Para los defensores del liberalismo a ultranza, la pandemia también es un baño de realidad. El mercado no lo es todo y la iniciativa privada no basta para hacer frente a un problema global. Para muchos economistas, la crisis sólo ha puesto de manifiesto la existencia de mercados muy débiles, con países y empresas no financieras muy endeudados, a lo que se ha añadido una crisis del sistema productivo globalizado. Vienen curvas como en 2008, ha dicho Largarde (FMI).
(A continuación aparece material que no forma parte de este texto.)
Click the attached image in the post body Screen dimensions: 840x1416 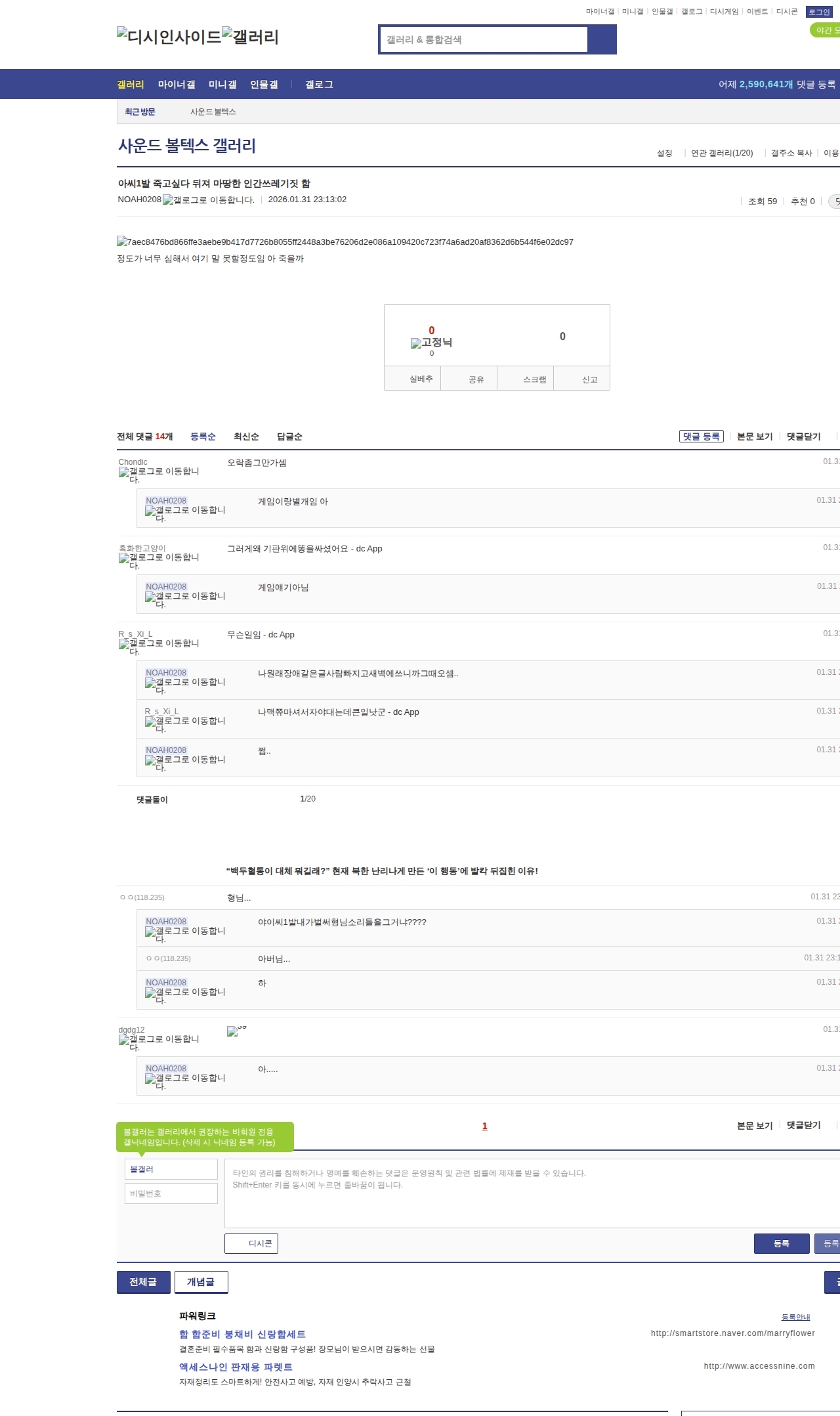(x=345, y=242)
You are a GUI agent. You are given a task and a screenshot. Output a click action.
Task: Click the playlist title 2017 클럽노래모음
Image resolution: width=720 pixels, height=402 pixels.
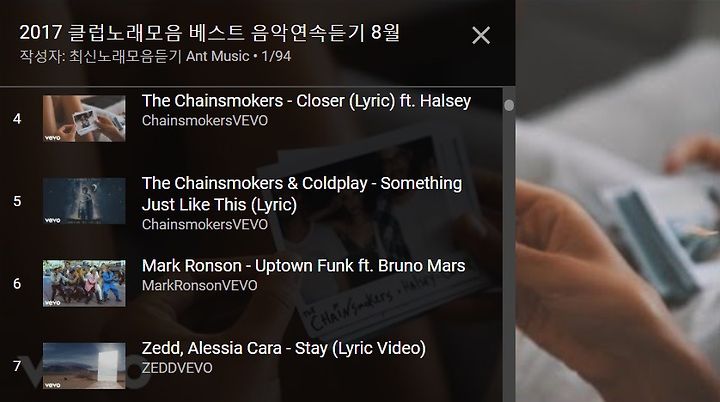click(209, 33)
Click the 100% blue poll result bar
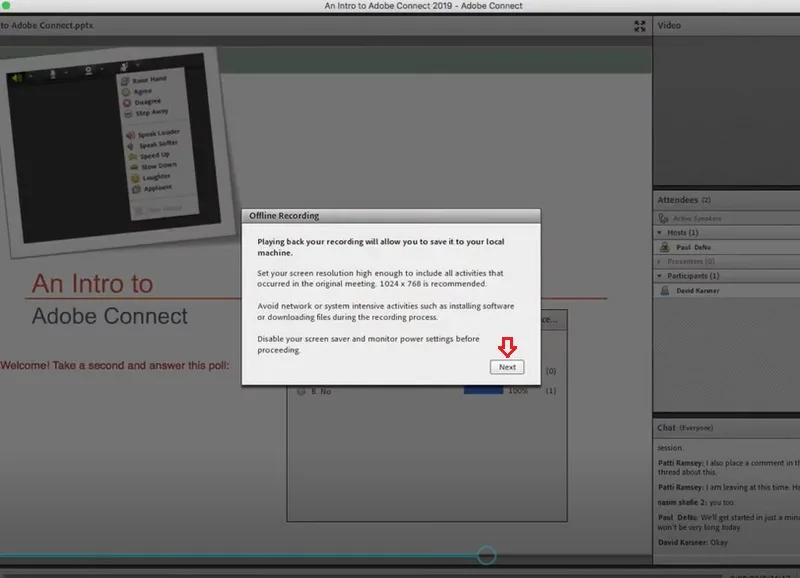Image resolution: width=800 pixels, height=578 pixels. tap(483, 391)
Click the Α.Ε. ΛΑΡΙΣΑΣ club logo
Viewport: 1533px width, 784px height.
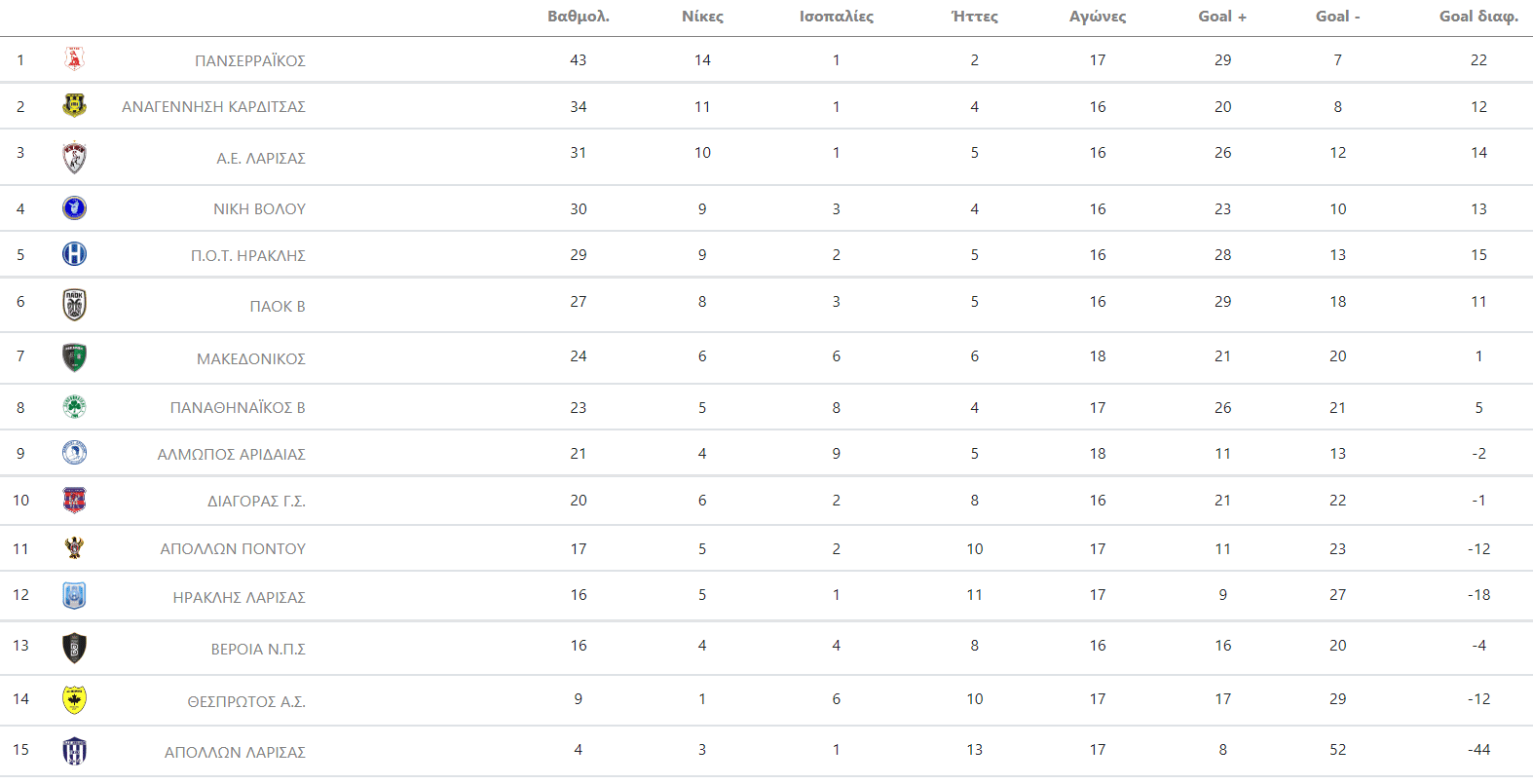coord(74,157)
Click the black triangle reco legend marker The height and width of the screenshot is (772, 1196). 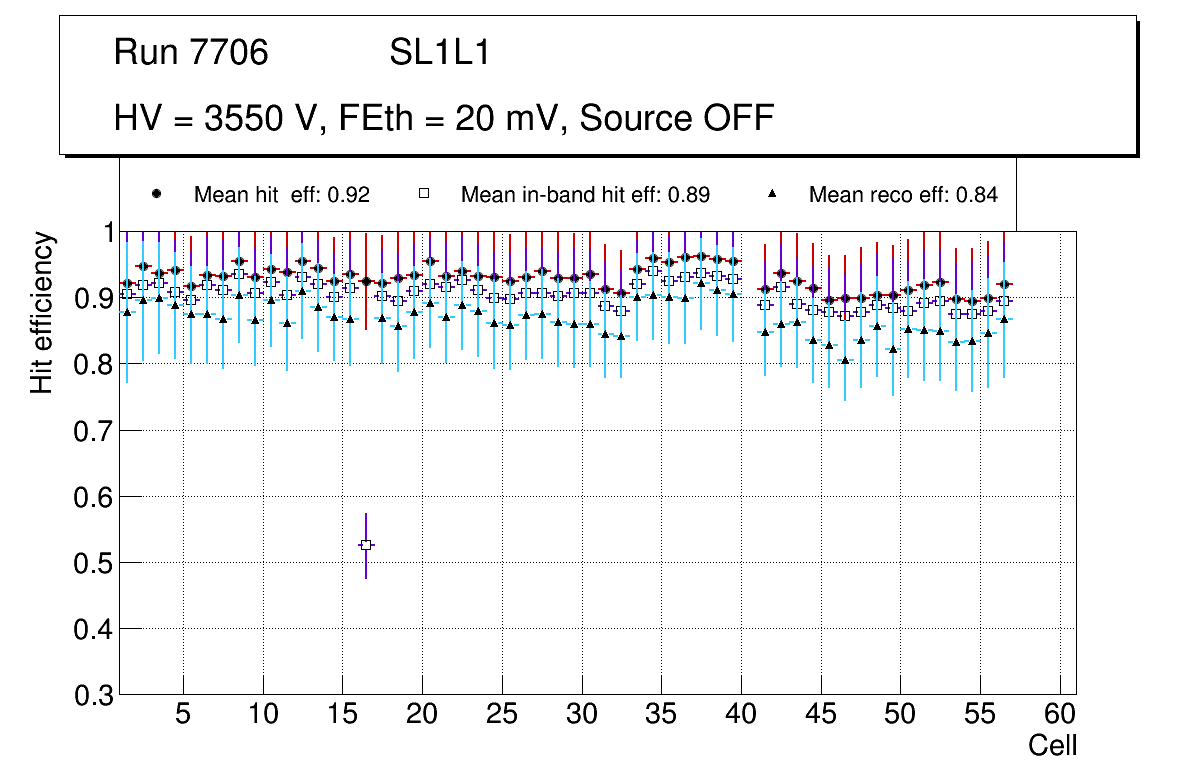[x=774, y=195]
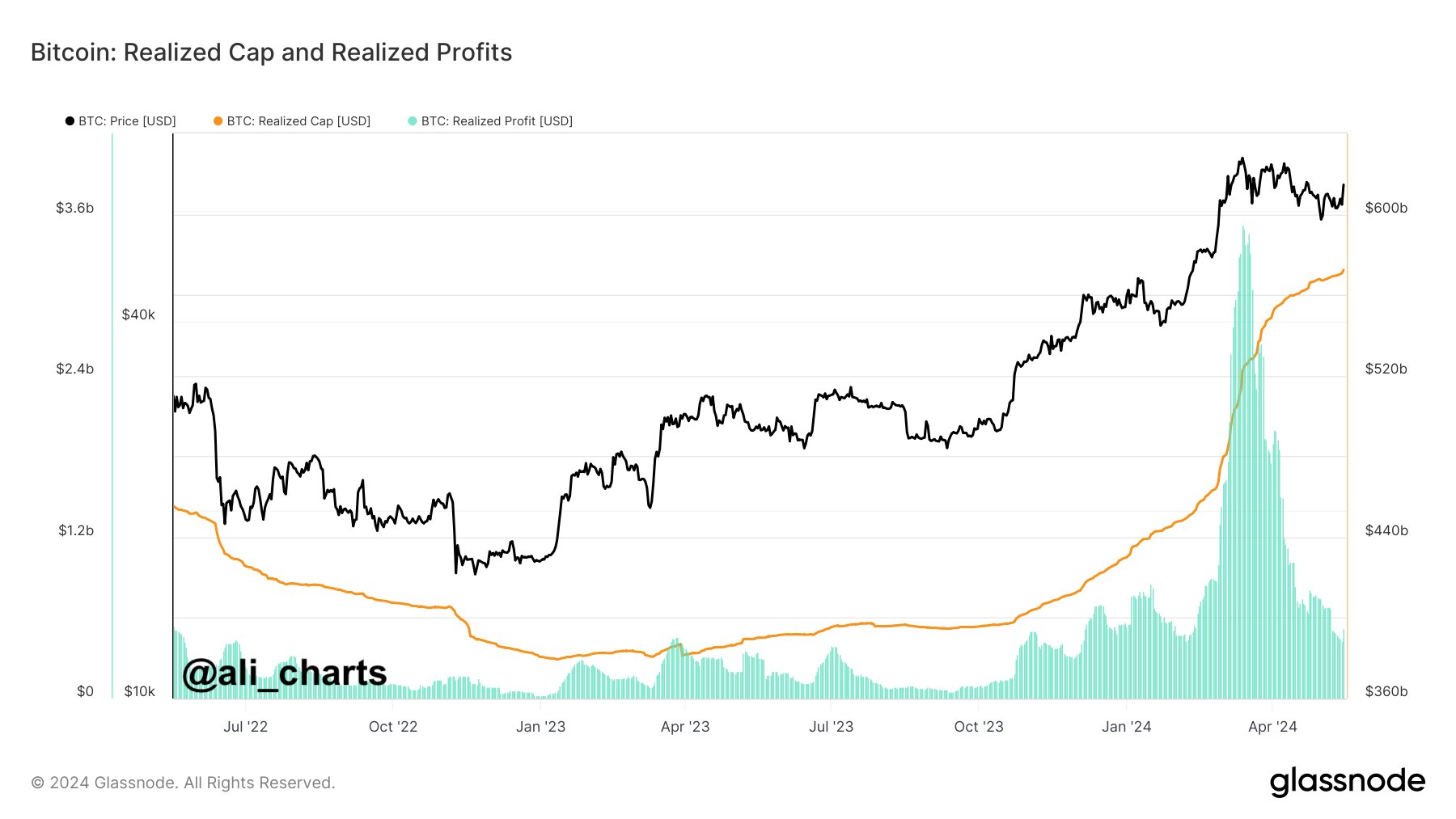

Como para cuestionar la existencia de servicios públicos capaces de atender las necesidades básicas de la población.

Reforzar lo público no es una apuesta descabellada. Ciudadanos y empresas financian con impuestos infraestructuras pensadas para atender puntas de demanda en momentos muy concretos. Sucede en el sistema eléctrico. Empresas y Estado contribuyen para mantener en funcionamiento y con garantías de suministro centrales de generación y redes de transporte. Se paga por una potencia instalada que supera en casi tres veces la demanda punta. Es lo adecuado. Lo que garantiza el funcionamiento de un país desarrollado. Pero lo que se acepta en sectores estratégicos de la economía se discute para servicios públicos esenciales como la sanidad o la educación.

Hace apenas unos meses, la asociación Business Roundtable, que reúne a 200 de las mayores empresas de EE UU y del mundo , hizo público un comunicado en el que anunciaba la revisión del axioma liberal (Friedman), según el cual “las corporaciones existen principalmente para servir a los accionistas”. La asociación prometía tener cuenta a los trabajadores, los clientes, los proveedores y las comunidades y no sólo a los accionistas. También a las empresas –como al Gobierno- les ha llegado el momento de pasar de las palabras a los hechos. De momento, el miedo no ha agotado el papel higiénico. De momento.